### Tu objetivo:
Transcribe sin cambios el fragmento del artículo sobre las heladeras solares en el Valle de Pancanta que va desde "Dos familias muy" hasta "y las dificultades.".

### Documento fuente:
....

Dos familias muy humildes del Valle de Pancanta recibieron los artefactos, que significaron un acompañamiento para paliar la soledad y las dificultades.

Por Marcelo Dettoni
| 08 de abril de 2018

El parámetro de lo que significa el término "calidad de vida" no es igual en las grandes ciudades que en el campo. Ejercicios habituales como abrir la canilla y que salga agua, prender una estufa con el raspado de un fósforo o guardar un yogur en la heladera, que hacemos casi sin darnos cuenta y sin valorar lo que implican en materia de costo energético y de recursos; para quienes habitan en zonas rurales son avances fundamentales, una especie de "pases mágicos" luego de años de hurgar con baldes en los pozos en lugar de abrir canillas, de leña cortada a hacha para calentarse en invierno y técnicas de salado para que la carne no se pudra por falta de refrigeración.

 

Será por eso que cada entrega de una pantalla, un calefón o una heladera solar está teñida de emoción, de abrazos y de agradecimientos. Para ellos, eso es "calidad de vida", progreso auténtico, comodidades imposibles de imaginar hasta hace pocos años atrás, antes de que el gobierno provincial comenzara con sus planes destinados al arraigo rural, para que esos pobladores no se vean obligados a emigrar a las grandes ciudades, dejando en el camino parte de su identidad y sus costumbres, y pagando un elevado precio en un proceso de adaptación que nunca termina de ser completo ni para los adultos y mucho menos para los niños.

 

 La revista El Campo acompañó a un equipo del programa Arraigo Rural, que conduce Miguel Rodríguez, a entregar dos heladeras que funcionan con energía solar en humildes viviendas del Valle de Pancanta, una escenografía de hermosos paisajes y duras condiciones de vida, donde en invierno el termómetro puede descender hasta los 25 grados bajo cero, las pasturas se limitan apenas al pasto paja y las altísimas cortaderas que se sacuden con el viento y las centenarias pircas son las que dominan el escenario con sus contoneos divisorios de terrenos en las alturas de las sierras centrales, donde parece imposible que esas vacas que asoman entre los "plumeros" tan codiciados por los turistas pudieran mantenerse en sus cuatro patas debido a la pendiente.

....

### Extracto de datos:
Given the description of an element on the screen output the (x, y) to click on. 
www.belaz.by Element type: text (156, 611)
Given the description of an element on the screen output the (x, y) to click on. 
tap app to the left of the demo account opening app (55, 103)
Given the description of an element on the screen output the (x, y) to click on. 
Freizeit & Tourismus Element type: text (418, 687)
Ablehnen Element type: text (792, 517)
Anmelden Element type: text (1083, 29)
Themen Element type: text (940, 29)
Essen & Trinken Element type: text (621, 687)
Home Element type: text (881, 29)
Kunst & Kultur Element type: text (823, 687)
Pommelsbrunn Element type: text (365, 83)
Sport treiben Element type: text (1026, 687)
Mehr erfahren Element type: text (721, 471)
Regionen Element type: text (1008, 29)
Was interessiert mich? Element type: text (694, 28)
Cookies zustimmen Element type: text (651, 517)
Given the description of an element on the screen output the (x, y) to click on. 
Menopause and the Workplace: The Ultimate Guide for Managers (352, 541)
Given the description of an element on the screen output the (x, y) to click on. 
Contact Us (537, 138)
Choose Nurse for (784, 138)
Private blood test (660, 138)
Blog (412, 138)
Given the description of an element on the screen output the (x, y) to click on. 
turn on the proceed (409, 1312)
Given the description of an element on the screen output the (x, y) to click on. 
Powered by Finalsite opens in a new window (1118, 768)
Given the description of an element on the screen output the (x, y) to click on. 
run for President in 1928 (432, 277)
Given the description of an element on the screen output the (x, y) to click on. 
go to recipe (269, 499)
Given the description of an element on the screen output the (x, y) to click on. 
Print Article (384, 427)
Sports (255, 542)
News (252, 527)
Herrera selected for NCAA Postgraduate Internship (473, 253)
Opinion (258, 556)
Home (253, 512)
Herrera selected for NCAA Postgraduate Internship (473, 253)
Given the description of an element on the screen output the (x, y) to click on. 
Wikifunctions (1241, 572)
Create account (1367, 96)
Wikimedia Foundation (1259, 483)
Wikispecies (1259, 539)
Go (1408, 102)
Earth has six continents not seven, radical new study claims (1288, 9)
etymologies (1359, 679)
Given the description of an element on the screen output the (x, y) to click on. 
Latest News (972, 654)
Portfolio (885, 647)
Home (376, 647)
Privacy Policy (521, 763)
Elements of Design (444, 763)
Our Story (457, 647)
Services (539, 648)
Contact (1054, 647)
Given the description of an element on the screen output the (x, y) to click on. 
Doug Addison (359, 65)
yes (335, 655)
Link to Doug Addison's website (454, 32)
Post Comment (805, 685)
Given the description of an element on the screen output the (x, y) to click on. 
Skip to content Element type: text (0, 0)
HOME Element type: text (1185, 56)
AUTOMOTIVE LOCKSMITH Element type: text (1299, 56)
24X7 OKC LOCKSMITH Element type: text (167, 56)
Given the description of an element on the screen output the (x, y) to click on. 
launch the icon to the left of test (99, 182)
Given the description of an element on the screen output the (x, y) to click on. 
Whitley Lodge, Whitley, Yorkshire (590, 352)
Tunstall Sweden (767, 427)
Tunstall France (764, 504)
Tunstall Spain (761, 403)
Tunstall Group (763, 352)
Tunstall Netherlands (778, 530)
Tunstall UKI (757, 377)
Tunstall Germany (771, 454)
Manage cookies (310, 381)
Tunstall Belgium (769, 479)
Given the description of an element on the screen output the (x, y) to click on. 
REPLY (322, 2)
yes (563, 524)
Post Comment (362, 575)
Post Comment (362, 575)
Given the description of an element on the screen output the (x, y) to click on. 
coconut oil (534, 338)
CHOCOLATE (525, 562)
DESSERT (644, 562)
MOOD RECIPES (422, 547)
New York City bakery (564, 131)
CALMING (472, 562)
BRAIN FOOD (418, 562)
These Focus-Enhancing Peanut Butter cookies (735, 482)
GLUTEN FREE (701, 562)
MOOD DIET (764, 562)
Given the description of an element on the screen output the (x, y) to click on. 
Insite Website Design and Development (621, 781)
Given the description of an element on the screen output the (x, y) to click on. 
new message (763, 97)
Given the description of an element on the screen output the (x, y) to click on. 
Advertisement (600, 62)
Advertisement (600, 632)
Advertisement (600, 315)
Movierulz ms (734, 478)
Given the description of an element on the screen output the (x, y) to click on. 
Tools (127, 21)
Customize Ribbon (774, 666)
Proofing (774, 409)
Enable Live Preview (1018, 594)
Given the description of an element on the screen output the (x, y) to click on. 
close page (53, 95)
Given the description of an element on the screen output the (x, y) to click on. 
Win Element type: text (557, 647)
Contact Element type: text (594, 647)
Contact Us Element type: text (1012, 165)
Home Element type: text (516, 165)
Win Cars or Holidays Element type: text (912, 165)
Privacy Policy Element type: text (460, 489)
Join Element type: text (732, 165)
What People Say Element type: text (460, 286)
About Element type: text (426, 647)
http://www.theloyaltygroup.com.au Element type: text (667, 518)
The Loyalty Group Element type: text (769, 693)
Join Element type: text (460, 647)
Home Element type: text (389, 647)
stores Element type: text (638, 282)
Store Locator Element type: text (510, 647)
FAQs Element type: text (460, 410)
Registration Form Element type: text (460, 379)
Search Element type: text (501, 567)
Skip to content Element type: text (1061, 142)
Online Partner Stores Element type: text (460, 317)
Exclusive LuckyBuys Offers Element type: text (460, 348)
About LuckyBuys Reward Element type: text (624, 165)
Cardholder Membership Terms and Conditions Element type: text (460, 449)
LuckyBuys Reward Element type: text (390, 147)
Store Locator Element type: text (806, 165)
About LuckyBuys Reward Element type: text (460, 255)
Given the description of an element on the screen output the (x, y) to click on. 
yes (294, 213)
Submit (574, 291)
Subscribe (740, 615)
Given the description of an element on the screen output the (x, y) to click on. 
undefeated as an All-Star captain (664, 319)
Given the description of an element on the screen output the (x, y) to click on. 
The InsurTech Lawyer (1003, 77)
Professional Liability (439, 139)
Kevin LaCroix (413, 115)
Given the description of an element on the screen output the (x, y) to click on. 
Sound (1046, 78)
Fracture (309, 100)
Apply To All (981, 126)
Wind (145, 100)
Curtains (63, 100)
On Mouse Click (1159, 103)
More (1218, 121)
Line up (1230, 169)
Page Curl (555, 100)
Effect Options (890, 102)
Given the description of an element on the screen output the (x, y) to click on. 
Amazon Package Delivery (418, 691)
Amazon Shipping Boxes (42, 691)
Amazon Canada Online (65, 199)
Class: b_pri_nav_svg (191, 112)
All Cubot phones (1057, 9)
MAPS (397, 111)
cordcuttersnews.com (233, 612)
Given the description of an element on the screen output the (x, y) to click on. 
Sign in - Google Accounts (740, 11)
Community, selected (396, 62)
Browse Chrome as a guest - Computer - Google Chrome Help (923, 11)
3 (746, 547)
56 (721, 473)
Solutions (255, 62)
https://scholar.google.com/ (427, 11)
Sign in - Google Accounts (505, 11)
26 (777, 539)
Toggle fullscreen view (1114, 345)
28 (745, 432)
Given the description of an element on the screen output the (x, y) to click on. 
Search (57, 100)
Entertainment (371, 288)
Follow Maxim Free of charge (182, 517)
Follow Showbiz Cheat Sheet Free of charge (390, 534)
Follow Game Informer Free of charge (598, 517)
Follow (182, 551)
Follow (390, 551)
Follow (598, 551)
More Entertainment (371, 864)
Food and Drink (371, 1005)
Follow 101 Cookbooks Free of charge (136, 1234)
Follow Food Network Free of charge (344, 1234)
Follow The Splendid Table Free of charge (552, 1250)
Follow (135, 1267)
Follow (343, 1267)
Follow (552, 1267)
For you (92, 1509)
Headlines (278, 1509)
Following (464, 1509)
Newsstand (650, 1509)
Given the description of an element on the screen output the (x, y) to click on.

....

### Resultado del ejercicio:
Dos familias muy humildes del Valle de Pancanta recibieron los artefactos, que significaron un acompañamiento para paliar la soledad y las dificultades.